Вот и все, что нам удалось узнать о «выступлениях» Константина Карповича Попова в Чехословакии. Не скроем от читателей, что рассказ комбрига был не таким подробным, как он получился в очерке. Попов оказался на редкость скромным человеком и старался больше говорить о бригаде и о ее людях, чем о себе. Поэтому мы вынуждены были напомнить ему о многих эпизодах из его партизанской биографии. О них нам сообщили еще до встречи с Поповым его бойцы Д. Ксендзов и А. Гуренков и бывший начальник штаба партизанского движения в Чехословакии генерал А. Асмолов.
— Но позвольте, Константин Карпович, — обратились мы снова к Попову. — Вы еще не все нам поведали. Мы хотим знать, чем вы занимались после войны и как стали артистом.
— О, это все просто, — ответил Попов. — После демобилизации меня направили работать директором «Строй-леспромхоза». Получилось так, что я из леса снова попал в лес. Я быстро наладил разоренное войной хозяйство и вывел его в передовые. Но мне, человеку, привыкшему к постоянному риску, показалось очень скучно и неинтересно в этом мирном и тихом бору. Ни ночных маршей, ни засад, ни автоматных очередей. Перешел я на другую хозяйственную работу. И там не нашел удовлетворения.
Выручил меня, как говорится, случай. В 1952 году я увидел выступления цирковых мотогонщиков на вертикальной стене Салатных, «вот это работка! Сколько в ней отваги, самообладания и риска, — подумал я. — Это по мне».
Л я решил стать мотогонщиком. Кое-кто из знакомых были удивлены моему намерению. «Чудак-человек,— говорили они,— променял номенклатурную должность на какой-то тарахтящий мотоцикл! Еще шею на «ем себе сломаешь!» А я им в ответ: «Так что же по вашему мне всю жизнь припеваючи жить за прошлые заслуги? Может быть, здесь я больше пользы принесу. А мотоспортом, к вашему сведению, я увлекаюсь еще с юношеских лет».
Три месяца тренировался я перед тем как выступить перед публикой. Овладел этой специальностью и вот уже двенадцатый год .работаю.

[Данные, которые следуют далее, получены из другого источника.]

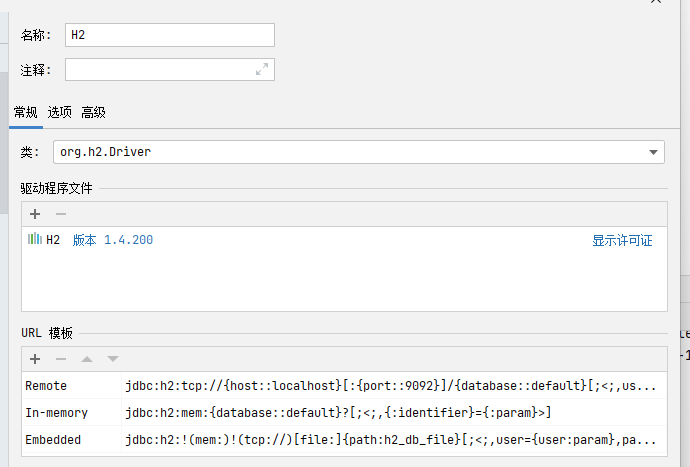Click the 版本 1.4.200 link
Image resolution: width=690 pixels, height=467 pixels.
pos(113,240)
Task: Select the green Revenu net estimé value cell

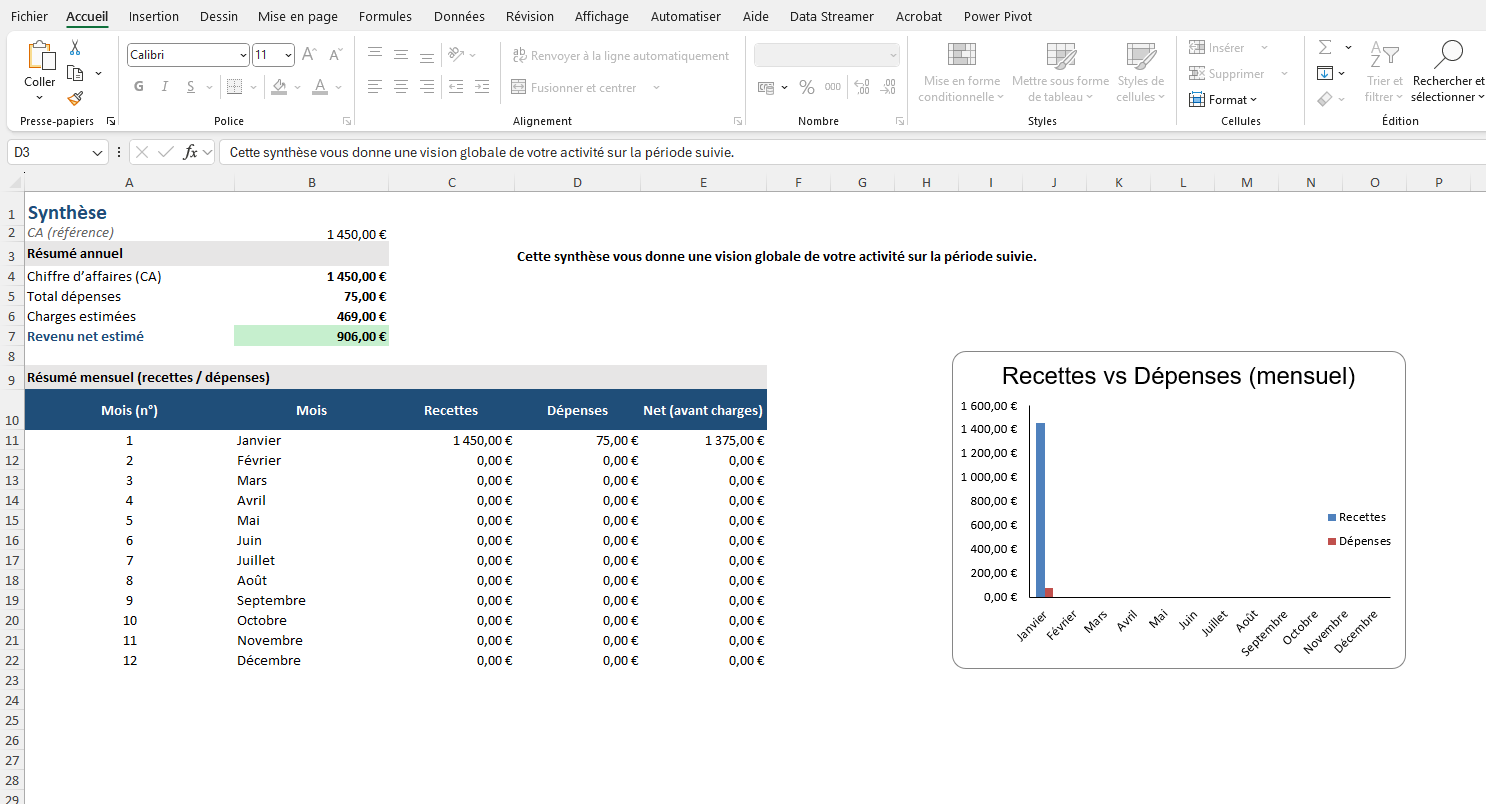Action: coord(311,337)
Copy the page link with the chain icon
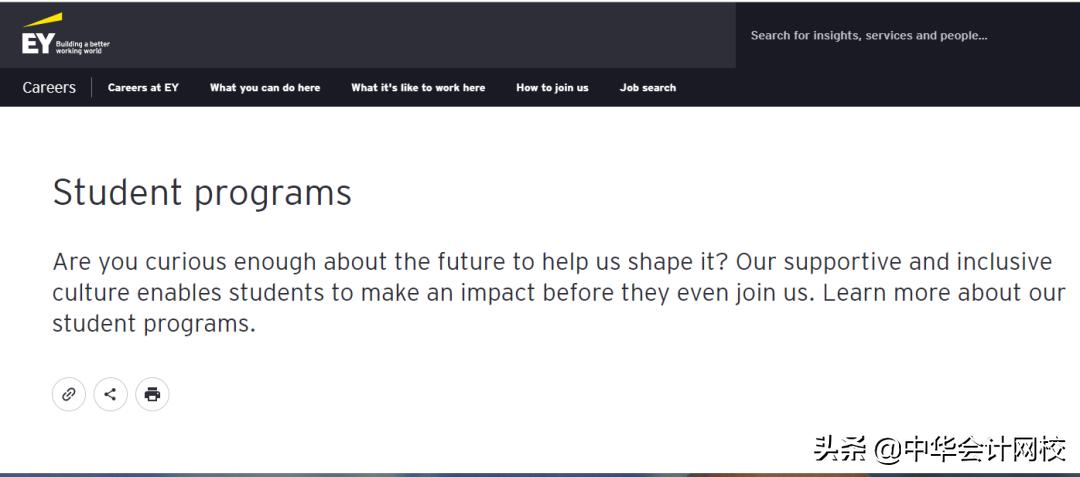1080x477 pixels. (x=69, y=394)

Не скрою, нравится мне эта рискованная работа, а также то, что мне приходится выступать перед настоящими тружениками-целинниками и строителями. Ведь я в глубинке работаю.
— И последний вопрос, Константин Карпович, — о чем пишут вам друзья из Чехословакии?
— А вот прочтите сами, — отвечает Попов и протягивает нам письма.
Одно из них — от бывших партизан, другое — от пионеров. Их авторы делятся с Поповым своими успехами в труде и учебе и просят его приехать к ним на празднование двадцатой годовщины Словацкого народного восстания. Они пишут, что в горных деревушках до сих пор помнят Попова и что дети продолжают играть в русского комбрига и его отважных партизан.
«Кто знает, — подумали мы про себя, — может быть, сегодня-завтра один из этих чехословацких пионеров или юных зрителей, постоянно толпящихся на галерее аттракциона, совершит отважный и благородный поступок. И когда его спросят по кому он равнялся в жизни, он, возможно, назовет имя партизанского комбрига и циркового мотогонщика Константина Карповича Попова. Что ж, его жизнь достойна подражания. Он прошел суровую и славную школу»...
— Извините, мне пора, — прервал наши размышления артист. — Сейчас начинается новый сеанс.
И, попрощавшись, он пошел твердой походкой к «бочке», туда, где уже толпились на галерее шумные н любопытные, как школьники, зрители. Взревел мотор мотоцикла, и Попов снова начал свой урок мужества.
Е. МАРКОВ
Журнал Советский цирк. Февраль 1964 г.